End Harvard's Share in Apartheid By 1985 these rules, which were reviewed periodically, called for the University to use its proxy votes to urge companies operating in South Africa to “take active steps to oppose apartheid.”

It also forbade investing in banks that made loans to the South African government and companies that provided “significant quantities of an important good or service used in the direct enforcement of apartheid.” The policy also promised a divestment of stock in companies that refused to disclose the extent of their operations in South Africa.

As we’ve seen, pro-divestment activists didn’t stop there. And their work had something to do with the end of apartheid in South Africa in 1993. It wasn’t just that Harvard was among the first of many universities to divest; their divestment influenced many other organizations and people. Students can have the same effect on stopping fossil fuel companies from ruining the world through climate change. Chloe Maxmin knows this history, as she wrote for 350.org:

Chloe Maxmin, a co-coordinator for Divest Harvard, said that the election results show unprecedented student voice around divestment: “In 1990, 52% of voting students supported complete divestment from apartheid South Africa. Today 72% of voting students are raising their voices for fossil divestment, telling Harvard to stop investing in companies that are threatening our future.”
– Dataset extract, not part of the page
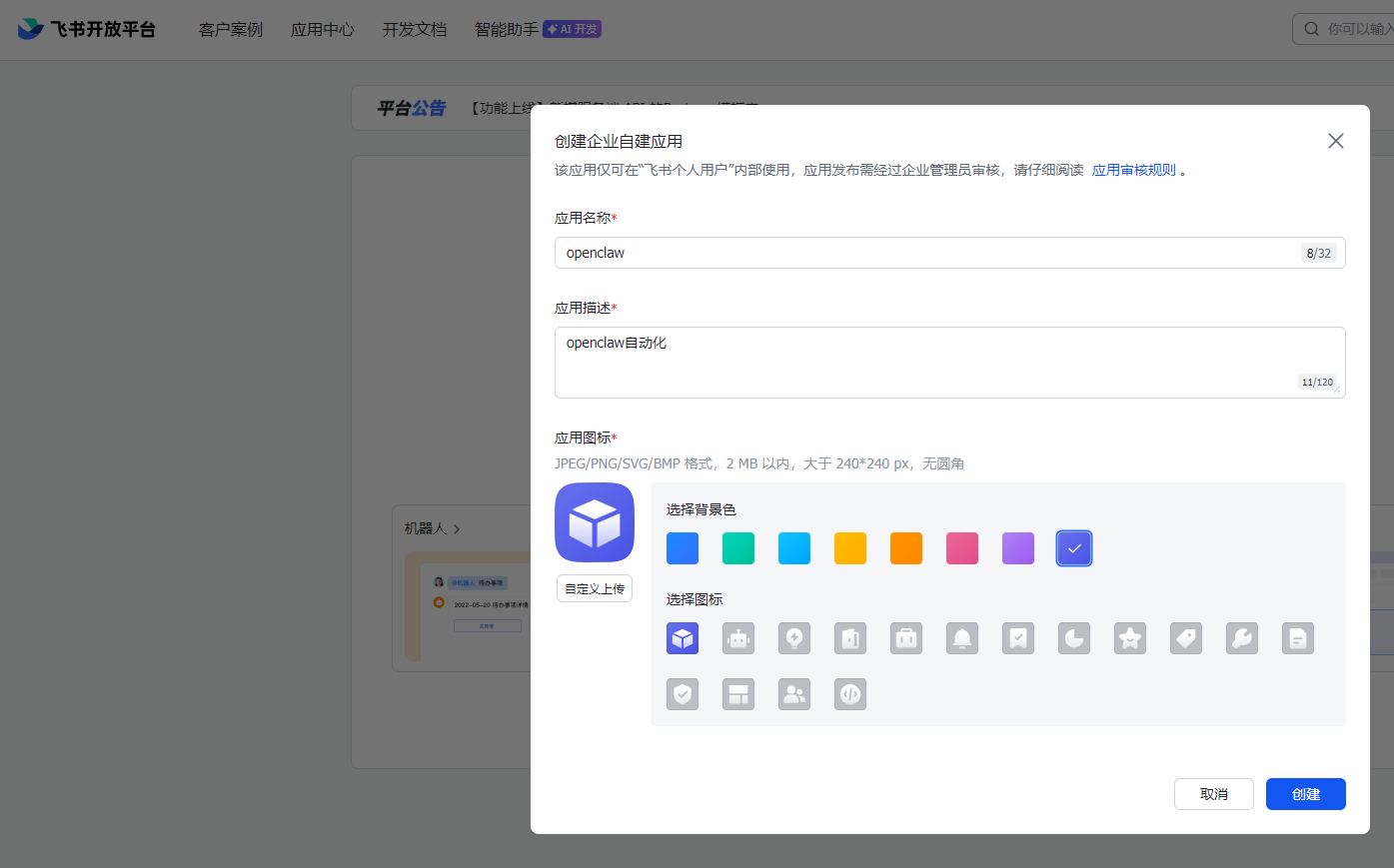Viewport: 1394px width, 868px height.
Task: Choose the green background color swatch
Action: coord(738,547)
Divest Harvard was the first student group in six years to successfully qualify a referendum question for Harvard student government elections, gaining hundreds of signatures beyond the 670 (10% of the undergraduate student body) necessary for qualification. The passage of the referendum makes fossil fuel divestment the official position of the Harvard College Undergraduate Council.

Can’t get a petition candidate elected to the Board of Overseer? Get the student body to vote 72% on a petition referendum question. Try to ignore that, Overseers! And that’s not only more than the 52% apartheid pro-divestment vote in 1990, it’s way faster: three months September to November, compared to thirteen years from 1977 to 1990.

Divest for our Future logo There is a nationwide college divestment campaign, Divest for our future, already involving 24 campuses. The University of Georgia can join that list. And that could start at one of UGA system’s big regional universities: the Valdosta State University, with more students than most of the colleges and universities already on the list.

Who will stand up against the fossil fuel companies?